More children left stranded

Air Canada’s rules, linked to at the bottom of its home page state on page 49 of the 122-page document for international travel that the airline, “will not assume any financial or guardianship responsibilities for unaccompanied minors beyond those applicable to an adult passenger.”

WestJet and Air Transat have the same rule.

Adult passengers get nothing if the flight is disrupted for reasons beyond a carrier’s control, like the labour disruption in St. John’s.

That’s a change in policy. Years ago, Air Canada’s website said — even without the “unaccompanied minor” service — that youths between 12 and 17 would be “taken care of by our agents. We will also arrange for accommodations, meals and transportation if needed.”

The airline removed that policy sometime after January 2013. It did not say why or when it made that change.

Even the relatively new Air Passenger Protection Regulations, which kicked in in 2019, fall short when it comes to protecting young travellers by failing to clearly state an airline’s responsibilities, says Jack.

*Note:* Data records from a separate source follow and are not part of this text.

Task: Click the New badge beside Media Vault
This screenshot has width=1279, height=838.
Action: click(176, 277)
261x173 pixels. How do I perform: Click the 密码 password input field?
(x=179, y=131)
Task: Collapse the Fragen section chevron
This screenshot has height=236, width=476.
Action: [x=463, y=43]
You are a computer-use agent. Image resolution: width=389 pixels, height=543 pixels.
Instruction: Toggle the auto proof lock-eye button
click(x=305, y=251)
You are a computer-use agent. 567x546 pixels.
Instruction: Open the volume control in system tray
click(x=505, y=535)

The regulations say “airlines must establish a program for the transportation of unaccompanied minors,” but leave it to the carriers to decide what those programs include.

Transport Canada makes the rules and the Canadian Transportation Agency (CTA) enforces them. Go Public asked both if they plan to provide more protection for children travelling alone.

Transport Canada said the CTA is “in a better position to respond.”

The CTA said it can only do what Transport Canada’s rules allow, and they don’t include anything about the airlines’ specific responsibilities to minors travelling alone.

Given the lack of more specific legislation, Jack says at the very least airlines need to be more clear that underage children could be left to fend for themselves when flights are cancelled.

After all, it’s happened before.

In 2016, Air Canada was urged to change its policies after a 15-year-old Nova Scotia boy was bumped from a flight and left to sleep on the floor at Pearson. Two years earlier, another teen spent the night alone at the same airport with only a $10 food voucher after his Air Canada flight was turned back en route to Saint John, N.B., due to bad weather.

“We need to recognize that there clearly is a problem here,” with airline staff and possibly government regulation, Jack said.

After hearing from Go Public, Air Canada offered O’Leary a $500 travel coupon “as a goodwill gesture,” which O’Leary says she declined, saying, “it was never about the money.”

She says all she wants is a clear explanation from the airline, but did not get it.

“I can’t just accept what happened to my daughter and I don’t want that to happen to other families.” She says Eva is OK now, but doubts she will fly alone again.